▸ Records from a pointing dataset
##############################

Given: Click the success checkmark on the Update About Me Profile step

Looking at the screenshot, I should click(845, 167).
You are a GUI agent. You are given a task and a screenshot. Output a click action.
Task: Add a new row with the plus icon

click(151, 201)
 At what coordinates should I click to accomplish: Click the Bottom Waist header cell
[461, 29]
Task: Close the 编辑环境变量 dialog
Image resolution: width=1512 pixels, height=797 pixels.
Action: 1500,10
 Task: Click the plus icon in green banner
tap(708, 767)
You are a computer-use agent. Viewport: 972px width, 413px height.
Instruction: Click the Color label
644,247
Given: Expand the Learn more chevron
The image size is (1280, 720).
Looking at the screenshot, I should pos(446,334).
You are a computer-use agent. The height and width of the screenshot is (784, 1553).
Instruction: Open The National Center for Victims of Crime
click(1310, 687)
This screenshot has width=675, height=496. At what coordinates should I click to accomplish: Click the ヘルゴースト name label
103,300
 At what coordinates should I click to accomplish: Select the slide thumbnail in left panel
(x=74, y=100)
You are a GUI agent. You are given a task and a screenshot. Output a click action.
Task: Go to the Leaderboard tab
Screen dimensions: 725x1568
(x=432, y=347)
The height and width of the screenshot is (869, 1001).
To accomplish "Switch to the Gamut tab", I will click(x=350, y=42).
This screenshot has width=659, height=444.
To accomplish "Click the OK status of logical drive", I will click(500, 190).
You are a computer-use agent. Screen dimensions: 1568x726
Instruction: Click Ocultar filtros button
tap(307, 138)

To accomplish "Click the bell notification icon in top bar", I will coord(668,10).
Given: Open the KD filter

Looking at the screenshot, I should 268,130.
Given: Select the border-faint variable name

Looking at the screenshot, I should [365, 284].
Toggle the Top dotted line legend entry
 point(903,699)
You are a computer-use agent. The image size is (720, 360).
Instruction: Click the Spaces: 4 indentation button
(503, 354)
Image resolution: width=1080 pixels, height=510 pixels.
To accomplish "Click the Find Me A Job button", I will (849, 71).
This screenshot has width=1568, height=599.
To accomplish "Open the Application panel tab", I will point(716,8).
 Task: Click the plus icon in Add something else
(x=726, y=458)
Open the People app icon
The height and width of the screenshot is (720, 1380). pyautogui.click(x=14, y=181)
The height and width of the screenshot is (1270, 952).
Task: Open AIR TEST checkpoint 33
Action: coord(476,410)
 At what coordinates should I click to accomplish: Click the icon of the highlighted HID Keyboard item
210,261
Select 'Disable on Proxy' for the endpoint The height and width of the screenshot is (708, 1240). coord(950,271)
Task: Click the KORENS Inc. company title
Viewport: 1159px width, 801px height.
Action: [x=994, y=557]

##############################

▸ Exercise details
Print all of the data above again, line for line, with nothing changed.

▸ Written solution
Given: Click the success checkmark on the Update About Me Profile step

Looking at the screenshot, I should click(845, 167).
You are a GUI agent. You are given a task and a screenshot. Output a click action.
Task: Add a new row with the plus icon

click(151, 201)
 At what coordinates should I click to accomplish: Click the Bottom Waist header cell
[461, 29]
Task: Close the 编辑环境变量 dialog
Image resolution: width=1512 pixels, height=797 pixels.
Action: 1500,10
 Task: Click the plus icon in green banner
tap(708, 767)
You are a computer-use agent. Viewport: 972px width, 413px height.
Instruction: Click the Color label
644,247
Given: Expand the Learn more chevron
The image size is (1280, 720).
Looking at the screenshot, I should pos(446,334).
You are a computer-use agent. The height and width of the screenshot is (784, 1553).
Instruction: Open The National Center for Victims of Crime
click(1310, 687)
This screenshot has width=675, height=496. At what coordinates should I click to accomplish: Click the ヘルゴースト name label
103,300
 At what coordinates should I click to accomplish: Select the slide thumbnail in left panel
(x=74, y=100)
You are a GUI agent. You are given a task and a screenshot. Output a click action.
Task: Go to the Leaderboard tab
Screen dimensions: 725x1568
(x=432, y=347)
The height and width of the screenshot is (869, 1001).
To accomplish "Switch to the Gamut tab", I will click(x=350, y=42).
This screenshot has width=659, height=444.
To accomplish "Click the OK status of logical drive", I will click(500, 190).
You are a computer-use agent. Screen dimensions: 1568x726
Instruction: Click Ocultar filtros button
tap(307, 138)

To accomplish "Click the bell notification icon in top bar", I will coord(668,10).
Given: Open the KD filter

Looking at the screenshot, I should 268,130.
Given: Select the border-faint variable name

Looking at the screenshot, I should [365, 284].
Toggle the Top dotted line legend entry
 point(903,699)
You are a computer-use agent. The image size is (720, 360).
Instruction: Click the Spaces: 4 indentation button
(503, 354)
Image resolution: width=1080 pixels, height=510 pixels.
To accomplish "Click the Find Me A Job button", I will (849, 71).
This screenshot has width=1568, height=599.
To accomplish "Open the Application panel tab", I will point(716,8).
 Task: Click the plus icon in Add something else
(x=726, y=458)
Open the People app icon
The height and width of the screenshot is (720, 1380). pyautogui.click(x=14, y=181)
The height and width of the screenshot is (1270, 952).
Task: Open AIR TEST checkpoint 33
Action: coord(476,410)
 At what coordinates should I click to accomplish: Click the icon of the highlighted HID Keyboard item
210,261
Select 'Disable on Proxy' for the endpoint The height and width of the screenshot is (708, 1240). coord(950,271)
Task: Click the KORENS Inc. company title
Viewport: 1159px width, 801px height.
Action: [x=994, y=557]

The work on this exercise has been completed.